This is a short new book by Kent Beck, having almost 100 pages #surprising. Most of the chapters are one or two pages long.
Foreword
I liked an old quote by Benjamin Brewster in Foreword, saying: In theory, there is no difference between theory and practice, while in practice, there is. According to Larry Constantine, who wrote the Foreword and who coined Cohesion and Coupling, Cohesion and Coupling are how our brains deal with complicated systems. Using relationships between pieces of code. Nice and tidy. That's the theory.
Preface
Beck calls his design "Empirical". Why? The most debates in software design are about microservices, how big repositories should be, events versus explicit calls, objects versus imperative code. These "What" debates hide more fundamental disagreement in software design. What Beck misses in the debates is "When". We have two extremes from the "When" perspective:
- Speculative design - we know what we will want to do next, so we prepare for it upfront. When the software is in production, we will never have the chance to redesign it. So let's do it today.

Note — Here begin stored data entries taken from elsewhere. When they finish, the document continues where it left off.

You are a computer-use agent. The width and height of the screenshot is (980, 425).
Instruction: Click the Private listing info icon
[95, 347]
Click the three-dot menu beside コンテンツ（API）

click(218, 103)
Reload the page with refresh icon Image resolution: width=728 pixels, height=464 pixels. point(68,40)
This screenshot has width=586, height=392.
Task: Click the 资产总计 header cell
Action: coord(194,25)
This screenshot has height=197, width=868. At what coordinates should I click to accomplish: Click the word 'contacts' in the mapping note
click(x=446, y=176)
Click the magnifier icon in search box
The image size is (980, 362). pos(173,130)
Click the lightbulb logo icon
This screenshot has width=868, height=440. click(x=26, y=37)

- Reactive design - features are everything anybody cares about so let's design as little as possible upfront and get back to features. When the features are almost impossible to add again, only then turn to design again.
- Empirical design - Beck likes to think his method is somewhere in the middle of the two extremes. When certain class of features feels hard to add, we design until the pressure is relieved. We start with just enough design to get the feedback loops going.
Introduction
Beck's personal mission is to help geeks feel safe in the world. That mean doing everything, including design, in small safe steps. Beck misses "How much?" and "When?" in the descriptions of software design #interesting. He likes that design is an intellectual puzzle and that sometimes it has a positive snowball effect, when a small redesign benefits become bigger than originally expected.
Part I - Tidyings
Beck's general learning strategy is to go from concrete to abstract #interesting. That's why this book starts with tidyings. Tidyings are cute little fuzzy refactorings which nobody could possibly hate. Word "Refactoring" took fatal damage when people started to use it to refer to pauses in feature development. The same people took away the "don't change behavior" rule, so what "Refactoring" means to project stakeholders is: nothing to show at the end plus possible damage. No thank you. #funny
Chapter 1 - Guard Clauses
Instead of having all the method's code indented inside a single if clause at the start of the method, reverse the condition instead and return the trivial value immediately. We are long after FORTRAN days with "single return per function" recommendation. We should not overdo guard clauses. More than 6 guard clauses are not easier to read. We can also extract method if it enables us to tidy to a guard clause.
Chapter 2 - Dead Code
Just delete it. If you suspect the code is not used, pre-tidy by logging its usage and deploy to production to see first.
Chapter 3 - Normalize Symmetries
What other people call consistency, Beck calls normalizing symmetries. Beck want's to normalize all instances of some pattern (e.g. lazy initialization) in the code to a consistent manner. One by one.
#rant I miss some discussion or at least a mention of a team agreement here. After reading this chapter one developer could start "optimizing" the whole project according to his one and only possible design. Also some discussion about automating these team-agreed tidyings is IMHO missing, e.g. eslint, checkstyle, custom rules etc.
Chapter 4 - New Interface, Old Implementation
Create an interface we wish we could have and implement it using the old interface. I like the term wishful programming for this approach, which I took from another book. The same approach applies when you:
- Code backwards - from the last line of the routing as if you have all the necessary calculations already there. #interesting
- Code test first - as if the production code already existed (and had an ideal API).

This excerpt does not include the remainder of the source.